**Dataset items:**
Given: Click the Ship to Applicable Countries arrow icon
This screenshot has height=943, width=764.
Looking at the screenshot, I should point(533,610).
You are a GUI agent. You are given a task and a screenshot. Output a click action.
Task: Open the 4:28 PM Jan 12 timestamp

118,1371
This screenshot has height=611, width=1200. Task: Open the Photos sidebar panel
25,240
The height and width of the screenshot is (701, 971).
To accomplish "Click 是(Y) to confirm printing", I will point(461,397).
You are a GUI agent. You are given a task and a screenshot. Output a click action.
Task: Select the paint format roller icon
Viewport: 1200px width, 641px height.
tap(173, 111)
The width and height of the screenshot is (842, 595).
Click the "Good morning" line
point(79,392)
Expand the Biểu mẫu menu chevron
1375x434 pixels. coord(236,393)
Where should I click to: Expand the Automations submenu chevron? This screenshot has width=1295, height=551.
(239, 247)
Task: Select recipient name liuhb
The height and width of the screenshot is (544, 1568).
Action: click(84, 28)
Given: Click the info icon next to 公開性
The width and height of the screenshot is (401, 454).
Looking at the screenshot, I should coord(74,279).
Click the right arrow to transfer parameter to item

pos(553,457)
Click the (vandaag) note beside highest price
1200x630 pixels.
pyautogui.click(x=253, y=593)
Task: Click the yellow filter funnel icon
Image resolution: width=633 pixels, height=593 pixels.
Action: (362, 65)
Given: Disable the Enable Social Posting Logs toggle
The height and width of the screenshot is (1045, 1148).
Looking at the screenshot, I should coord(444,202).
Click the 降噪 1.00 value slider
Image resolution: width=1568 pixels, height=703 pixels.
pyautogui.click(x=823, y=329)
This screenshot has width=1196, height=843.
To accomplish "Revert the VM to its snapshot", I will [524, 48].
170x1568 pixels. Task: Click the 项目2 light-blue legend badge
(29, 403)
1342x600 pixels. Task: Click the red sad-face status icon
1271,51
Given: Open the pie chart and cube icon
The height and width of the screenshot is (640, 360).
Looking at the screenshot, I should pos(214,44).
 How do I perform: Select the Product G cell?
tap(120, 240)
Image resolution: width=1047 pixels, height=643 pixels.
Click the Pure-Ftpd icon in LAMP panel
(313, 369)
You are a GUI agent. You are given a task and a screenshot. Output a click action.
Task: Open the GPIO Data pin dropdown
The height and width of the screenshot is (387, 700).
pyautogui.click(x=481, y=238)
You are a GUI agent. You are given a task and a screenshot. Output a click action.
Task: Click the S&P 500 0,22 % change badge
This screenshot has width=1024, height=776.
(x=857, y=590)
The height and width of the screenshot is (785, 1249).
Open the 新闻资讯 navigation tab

**WHAT YOU SHOULD DO:**
Print all the data exactly.

**ANSWER SECTION:**
Given: Click the Ship to Applicable Countries arrow icon
This screenshot has height=943, width=764.
Looking at the screenshot, I should point(533,610).
You are a GUI agent. You are given a task and a screenshot. Output a click action.
Task: Open the 4:28 PM Jan 12 timestamp

118,1371
This screenshot has height=611, width=1200. Task: Open the Photos sidebar panel
25,240
The height and width of the screenshot is (701, 971).
To accomplish "Click 是(Y) to confirm printing", I will point(461,397).
You are a GUI agent. You are given a task and a screenshot. Output a click action.
Task: Select the paint format roller icon
Viewport: 1200px width, 641px height.
tap(173, 111)
The width and height of the screenshot is (842, 595).
Click the "Good morning" line
point(79,392)
Expand the Biểu mẫu menu chevron
1375x434 pixels. coord(236,393)
Where should I click to: Expand the Automations submenu chevron? This screenshot has width=1295, height=551.
(239, 247)
Task: Select recipient name liuhb
The height and width of the screenshot is (544, 1568).
Action: click(84, 28)
Given: Click the info icon next to 公開性
The width and height of the screenshot is (401, 454).
Looking at the screenshot, I should coord(74,279).
Click the right arrow to transfer parameter to item

pos(553,457)
Click the (vandaag) note beside highest price
1200x630 pixels.
pyautogui.click(x=253, y=593)
Task: Click the yellow filter funnel icon
Image resolution: width=633 pixels, height=593 pixels.
Action: (362, 65)
Given: Disable the Enable Social Posting Logs toggle
The height and width of the screenshot is (1045, 1148).
Looking at the screenshot, I should coord(444,202).
Click the 降噪 1.00 value slider
Image resolution: width=1568 pixels, height=703 pixels.
pyautogui.click(x=823, y=329)
This screenshot has width=1196, height=843.
To accomplish "Revert the VM to its snapshot", I will [524, 48].
170x1568 pixels. Task: Click the 项目2 light-blue legend badge
(29, 403)
1342x600 pixels. Task: Click the red sad-face status icon
1271,51
Given: Open the pie chart and cube icon
The height and width of the screenshot is (640, 360).
Looking at the screenshot, I should pos(214,44).
 How do I perform: Select the Product G cell?
tap(120, 240)
Image resolution: width=1047 pixels, height=643 pixels.
Click the Pure-Ftpd icon in LAMP panel
(313, 369)
You are a GUI agent. You are given a task and a screenshot. Output a click action.
Task: Open the GPIO Data pin dropdown
The height and width of the screenshot is (387, 700).
pyautogui.click(x=481, y=238)
You are a GUI agent. You are given a task and a screenshot. Output a click action.
Task: Click the S&P 500 0,22 % change badge
This screenshot has width=1024, height=776.
(x=857, y=590)
The height and width of the screenshot is (785, 1249).
Open the 新闻资讯 navigation tab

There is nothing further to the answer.